- Work item -
Please rewrite the Glenfiddich House article's paragraph beginning "Glenfiddich House, also known as Harrison Hall" as a short bulleted list that keeps its main facts.

- Text segment -
= Glenfiddich House =

Historic house in Leesburg, Virginia, U.S.

Glenfiddich House, also known as Harrison Hall, is a historic house in Leesburg, Virginia. The house was built in three sections, with the first section completed in 1780. When viewing the house from the street, the left wing of the residence is the original home. Between 1850 and 1860, the main block of the home was built for Henry and Jane Harrison (hence Harrison Hall), by the Norris Brothers of Leesburg, and is a good example of the Italianate style of home. The property still includes historic outbuildings: a log springhouse with V-notched corners, circa 1800, and a brick meat house, circa 1855.

During the Civil War Harrison Hall became a hospitality center for Confederate officers passing through the area. After the Battle of Ball's Bluff on October 21, 1861, wounded soldiers were tended to at Harrison Hall. Among those was Colonel E. R. Burt of the 18th Mississippi. He died of his wound four days after the battle.

The most famous Civil War visitor was none other than General Robert E. Lee. The general broke one of his hands and sprained the other when his horse, Traveller, shied from a fast approaching courier. On September 4, 1862, General Lee received treatment at Harrison Hall; that evening he held a war council, planning the confederate invasion of Maryland, which ended with the Battle of Antietam. Among the planners in attendance were Generals Lewis Armistead, Thomas “Stonewall” Jackson, James Longstreet, and James Ewell Brown “Jeb” Stuart.

- Data excerpt -
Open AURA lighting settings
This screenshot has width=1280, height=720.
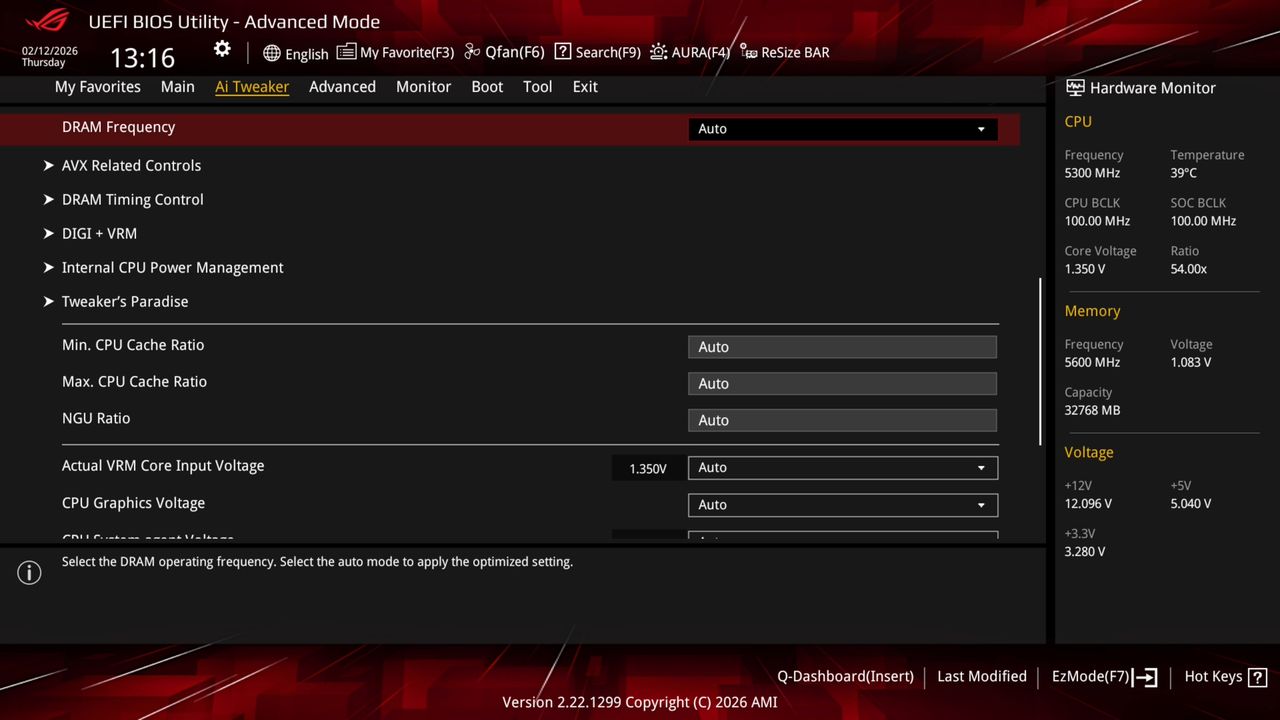coord(689,52)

- Reply to the exercise -
- Glenfiddich House, also called Harrison Hall, is a historic house in Leesburg, Virginia.
- It was built in three sections. The first was finished in 1780 and is the left wing as seen from the street.
- The Norris Brothers of Leesburg built the main block between 1850 and 1860 for Henry and Jane Harrison. It is a good example of the Italianate style.
- Historic outbuildings remain: a log springhouse with V-notched corners (circa 1800) and a brick meat house (circa 1855).